On Monday, US Secretary of State Mike Pompeo initiated a phone call with Yang Jiechi, China’s top official in charge of foreign affairs, to “convey strong US objections” over what Washington sees as an attempt by Beijing to shift blame for the spread of the coronavirus, according to a statement from the US side.

Without explaining why Pompeo called, a Xinhua report quoted Yang as telling him that Beijing strongly condemned attempts by a cluster of US politicians to keep smearing and stigmatising China and demanded the US side immediately correct its wrongful behaviour and stop making groundless accusations.

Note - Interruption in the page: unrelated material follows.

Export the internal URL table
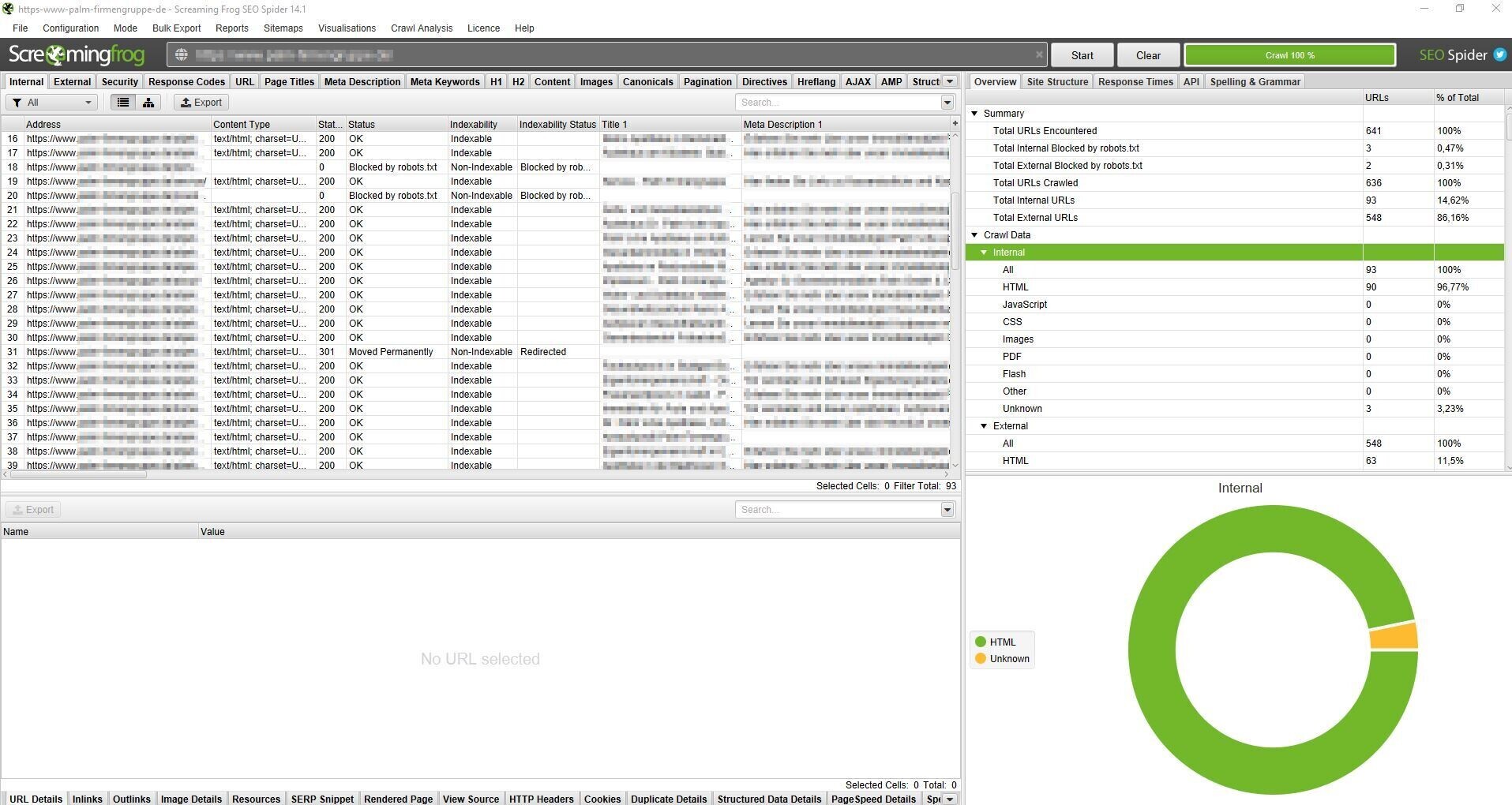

The Chinese leaders have been miffed by Trump and other top US officials, including Pompeo, who have labelled the coronavirus the “Chinese virus” or “Wuhan virus” rather than using its official name – SARS-CoV-2 – or the name of the disease it causes, Covid-19. Such labelling stokes racism and reeks of xenophobia.

Meanwhile, Zhao Lijian, a Chinese foreign ministry spokesman, suggested in a couple of tweets that the US Army might be to blame for bringing the virus to Wuhan, giving credence to conspiracy theories circulating in China and elsewhere.

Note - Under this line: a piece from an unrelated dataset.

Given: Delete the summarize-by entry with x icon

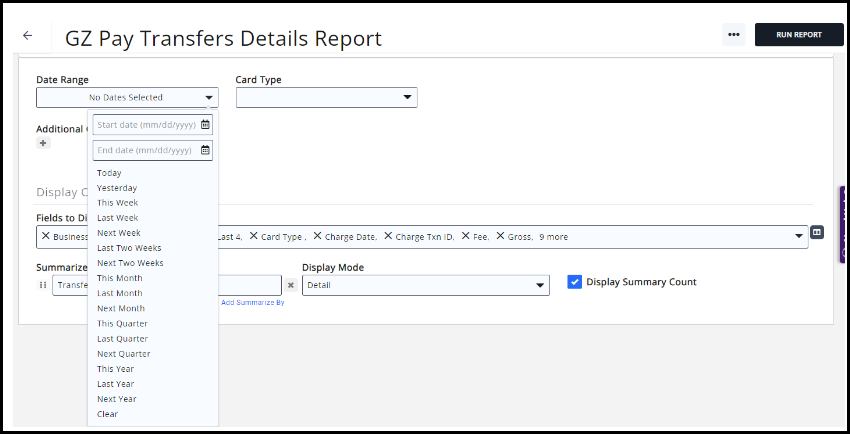Looking at the screenshot, I should point(291,285).
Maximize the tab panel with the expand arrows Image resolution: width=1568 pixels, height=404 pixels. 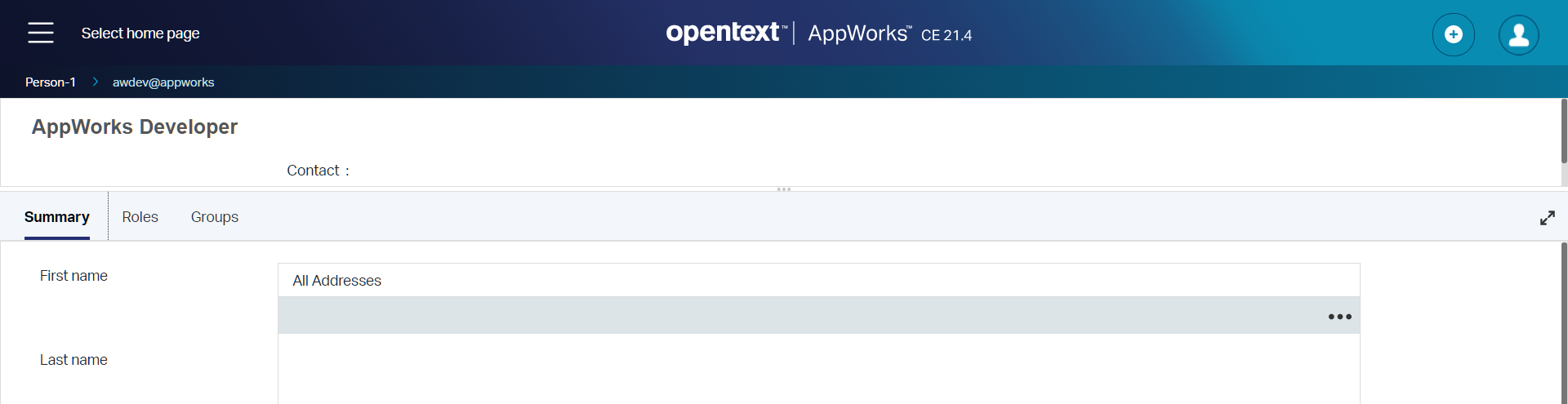[x=1547, y=218]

On Wednesday, China announced tough measures to squeeze the China-based reporting teams of five major US media organisations, effectively expelling the American journalists working for The New York Times, The Washington Post, and The Wall Street Journal, and demanding those outlets, along with the Voice of America and Time magazine, provide detailed information about their operations in China, including staffing and finances.

Beijing appeared to have used the same restrictive measures Washington had applied to the five Chinese state-owned news organisations in the US in February when the State Department designated outlets including Xinhua and China Daily as “foreign missions” and capped the number of Chinese journalists, effectively expelling 60 of them by March 13.

Such a tit-for-tat escalation of tensions between the countries could not have come at a worse time as the pandemic is set to spread in the US and Western countries, potentially infecting hundreds of thousands of people and killing many of them. On top of the human cost, the economic pain will also be great. On Wednesday, the Dow Jones Industrial Average plunged below 20,000, wiping out all Trump-era gains.

Trump may play tough but the sharp falls in the markets show that investors have less faith in his administration’s ability to contain the pandemic soon because of its late start. By contrast, China has already gained vital experience in this regard and could help the US to save lives.
Moreover, the global spread of the virus has posed new challenges to China’s prevention and control efforts and put more downward pressure on the domestic economy, Chinese President Xi Jinping warned at a meeting of top officials on Wednesday.

With this global crisis set to get worse, it is time for Xi and Trump to resume their telephone diplomacy, ease tensions and focus their efforts on combating the invisible enemy, to save lives and prevent the world economy from tipping into recession.



* The writer, Mr. Wang Xiangwei is the former editor-in-chief of the South China Morning Post. He is now based in Beijing as editorial adviser to the paper. However, his opinion is in line with major western experts.